Vorige week gaf Nature een nieuwe knauw aan het vertrouwen. Britse wetenschappers verklaarden dat het niet opgaat om aan te tonen dat een voedingsproduct met genetisch gemodificeerde ingrediënten chemisch identiek is aan zijn natuurlijke tegenhanger om het als veilig voor de consument te verklaren, zoals de FDA doet. De gehanteerde term “substantiële equivalentie” zou te vaag en te slecht gedefinieerd zijn om maximale zekerheid te verschaffen. Specifieke toxicologische of biochemische tests zouden vereist blijven voor een evaluatie. Een stelling die niet tot vertrouwen aanzet.

Senator Lugar drong er in zijn hoorzitting op aan dat de biotechnologiebedrijven snel iets zouden produceren dat ook nuttig is voor de consument, kwestie van hem met doorslaande argumenten te kunnen overtuigen. Hij citeerde een studie uit het vakblad Science, waaruit bleek dat het mogelijk is om gewassen als rijst en maïs “uit te rusten” met een gen dat instaat voor de productie van vitamine-A, zodat kinderen in ontwikkelingslanden – weer zij – niet langer blind zouden worden als gevolg van vitaminetekort.

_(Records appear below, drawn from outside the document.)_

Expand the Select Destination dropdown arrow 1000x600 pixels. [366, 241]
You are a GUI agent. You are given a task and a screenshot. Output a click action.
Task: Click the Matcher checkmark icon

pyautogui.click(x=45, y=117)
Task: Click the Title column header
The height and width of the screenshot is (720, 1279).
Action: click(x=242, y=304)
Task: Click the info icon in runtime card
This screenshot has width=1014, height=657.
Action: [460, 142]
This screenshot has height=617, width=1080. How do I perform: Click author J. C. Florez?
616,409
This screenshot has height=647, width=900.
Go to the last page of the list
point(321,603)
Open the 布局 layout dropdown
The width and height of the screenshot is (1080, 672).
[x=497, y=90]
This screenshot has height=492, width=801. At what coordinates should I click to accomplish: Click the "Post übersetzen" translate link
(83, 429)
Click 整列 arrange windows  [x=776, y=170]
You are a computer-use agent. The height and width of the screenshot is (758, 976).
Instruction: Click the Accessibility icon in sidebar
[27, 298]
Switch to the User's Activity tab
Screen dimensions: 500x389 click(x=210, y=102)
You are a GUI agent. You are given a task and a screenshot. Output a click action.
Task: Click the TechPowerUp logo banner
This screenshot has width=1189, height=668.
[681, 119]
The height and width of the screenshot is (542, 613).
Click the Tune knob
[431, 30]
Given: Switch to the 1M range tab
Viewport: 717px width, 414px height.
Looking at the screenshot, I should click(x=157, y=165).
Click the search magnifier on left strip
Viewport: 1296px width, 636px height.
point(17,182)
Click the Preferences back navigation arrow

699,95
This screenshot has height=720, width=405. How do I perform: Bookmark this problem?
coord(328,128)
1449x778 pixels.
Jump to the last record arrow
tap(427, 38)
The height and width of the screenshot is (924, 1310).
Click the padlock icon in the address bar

Monsanto houdt zich uiterlijk sterk en schermt graag met vergelijkbare argumenten. “De mensen denken nu aan andere dingen dan hun voeding, omdat ze er niet meer, zoals vroeger, de hele dag mee bezig zijn”, benadrukt Tom McDermott op de hoofdzetel van Monsanto in Saint-Louis. “Ze denken onder druk van berichtgeving over nucleaire ongevallen of het gat in de ozonlaag meer na over de gevolgen van technologie, maar ze vergeten dat technologie hen in vergelijking met vroeger een comfortabel leven heeft verschaft. Biotechnologie zal dat comfort nog verhogen. Het is essentieel dat de mensen dat begrijpen.”